Supported smart card functions on iPhone and iPad
For devices with iOS 16 and iPadOS 16.1, or later, Apple offers built-in support for the following capabilities:
Authentication: Safari and authentication in third-party apps supporting CryptoTokenKit
Signing: Mail and third-party apps supporting CryptoTokenKit
Encryption: Mail and third-party apps supporting CryptoTokenKit
Authentication
On iPhone and iPad, the authentication process varies depending on the operating system version. With all versions, iPhone and iPad support soft certificate (derived) credentials and persistent (network based) tokens for websites using Safari and for third-party apps that support CryptoTokenKit.

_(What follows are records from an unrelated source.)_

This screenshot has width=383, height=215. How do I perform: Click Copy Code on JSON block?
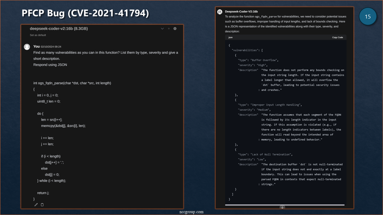(337, 37)
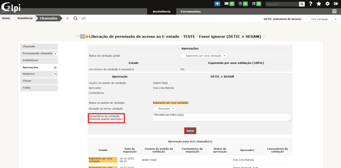Open the Assistência menu tab
341x168 pixels.
click(162, 12)
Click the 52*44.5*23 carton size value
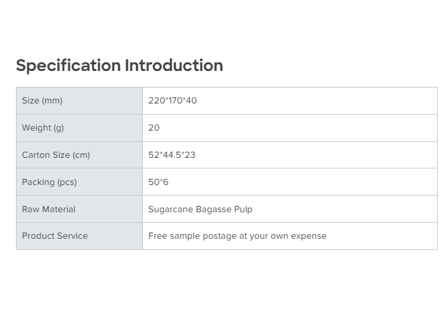 coord(172,155)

For devices with iOS 16 and iPadOS 16.1, or later, native support for physical smart card authentication using an NFC or a CCID class-compliant reader has been added.

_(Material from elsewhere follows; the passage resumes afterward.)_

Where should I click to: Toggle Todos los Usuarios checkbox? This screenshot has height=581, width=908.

Digital signing and encryption
In the Mail app in iOS 16 and iPadOS 16.1, or later, users can now use a PIV token in a compatible smart card to send messages that are digitally signed and encrypted. To use this feature, users must have a case-sensitive email address subject or subject alternative names on digital signing and encryption certificates which are on attached PIV tokens in compatible smart cards. If a configured email account matches an email address on a digital signing or encryption certificate on an attached PIV token, Mail automatically displays the email signing button in a new message toolbar. A locked lock icon indicates that the message was sent encrypted with the recipient’s public key.